By offering a multi-modal platform, nanodiamonds would offer a new way to treat and diagnose patients. “They are the perfect carrier,” says Meade. “We can now make smarter, target-specific products that are more efficient. There is no limit to what nanoparticles can do.”

Baby steps for a medical revolution
Although research in the field is steadily growing, the specialty is still in its infancy. Very few ventures have transitioned from the lab bench to clinical settings, and even fewer are close to receiving FDA approval. But given nanotechnology’s potential, Meade believes that this is bound to change in the near future.

“The landscape is changing,” explains Meade. “But it will take a while to get this to a doctor’s office. Whenever new technology comes out, people are going to be anxious.”

Dr. Daniel S. Kohane, a senior associate in critical care medicine at Boston’s Children’s Hospital, compares nanotechnology to the field of chemistry four hundred years ago. Like nanotechnology, chemistry held immense potential and eventually, it changed the world, but not without a few obstacles.

No limits – except for some challenges
In March 2011, Kohane and his colleagues conducted a review of nanotechnology and its implications in surgery. And that was just the tip of the iceberg, explains Kohane.

“There really are no limits,” says Kohane, an associate professor of anesthesia at Harvard Medical School. “And given the range of particle sizes, you can imagine what this field can accomplish.”

But to begin with, researchers will have to overcome lingering concerns regarding the safety of nanotechnology. “It’s the black box of nanotechnology,” Kohane says. “We don’t know what their toxicity is, and what they will do in the body.”

Currently, several research groups are conducting larger animal safety studies to investigate how nanoparticles are removed from the body.
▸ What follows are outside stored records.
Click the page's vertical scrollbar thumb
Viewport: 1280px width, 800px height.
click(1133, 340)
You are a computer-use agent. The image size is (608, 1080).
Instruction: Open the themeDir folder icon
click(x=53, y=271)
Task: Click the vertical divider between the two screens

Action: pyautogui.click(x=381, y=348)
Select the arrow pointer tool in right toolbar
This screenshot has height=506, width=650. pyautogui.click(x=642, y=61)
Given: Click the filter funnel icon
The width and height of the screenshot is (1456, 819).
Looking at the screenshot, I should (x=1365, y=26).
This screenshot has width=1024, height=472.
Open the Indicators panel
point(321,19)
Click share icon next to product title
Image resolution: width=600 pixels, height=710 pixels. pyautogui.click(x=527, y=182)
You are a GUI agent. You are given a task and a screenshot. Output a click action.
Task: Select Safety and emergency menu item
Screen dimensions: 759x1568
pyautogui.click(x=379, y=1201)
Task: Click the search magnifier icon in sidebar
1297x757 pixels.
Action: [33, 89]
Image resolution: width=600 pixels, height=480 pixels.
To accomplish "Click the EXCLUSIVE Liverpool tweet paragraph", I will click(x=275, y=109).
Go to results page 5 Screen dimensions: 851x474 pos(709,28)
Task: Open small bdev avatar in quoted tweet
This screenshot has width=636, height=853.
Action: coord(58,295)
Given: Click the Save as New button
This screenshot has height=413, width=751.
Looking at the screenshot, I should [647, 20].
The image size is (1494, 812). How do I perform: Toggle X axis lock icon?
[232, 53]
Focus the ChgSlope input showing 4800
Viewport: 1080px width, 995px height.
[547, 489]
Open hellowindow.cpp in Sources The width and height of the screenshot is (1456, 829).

According to Ho, these studies will hold the key to addressing some of the safety concerns. “Different nanoparticles perform differently. Even the same material has different properties in different environments,” says Ho. “So we need to examine each one carefully before we move ahead.”

From an investor’s standpoint, researchers will also have to show that nanotechnology has a favorable cost-benefit ratio. “We need to prove that we can indeed make reproducible, new material, that give us advantages that we can get no other way,” says Meade. National initiatives like the NIH’s National Cancer Institute’s Nanotechnology program have played a large role in moving research towards clinical settings and the market.

For Meade, nanoparticles are the next logical step in molecular imaging research. He predicts that the future of nanoparticle-based imaging research will only grow in the future. Meade points to the history of MRI as evidence.
“Twenty years ago, MRI was at 10 millimeters, and now we’re down to 10 microns,” Meade says. “Imagine where we could be in 20 more years.”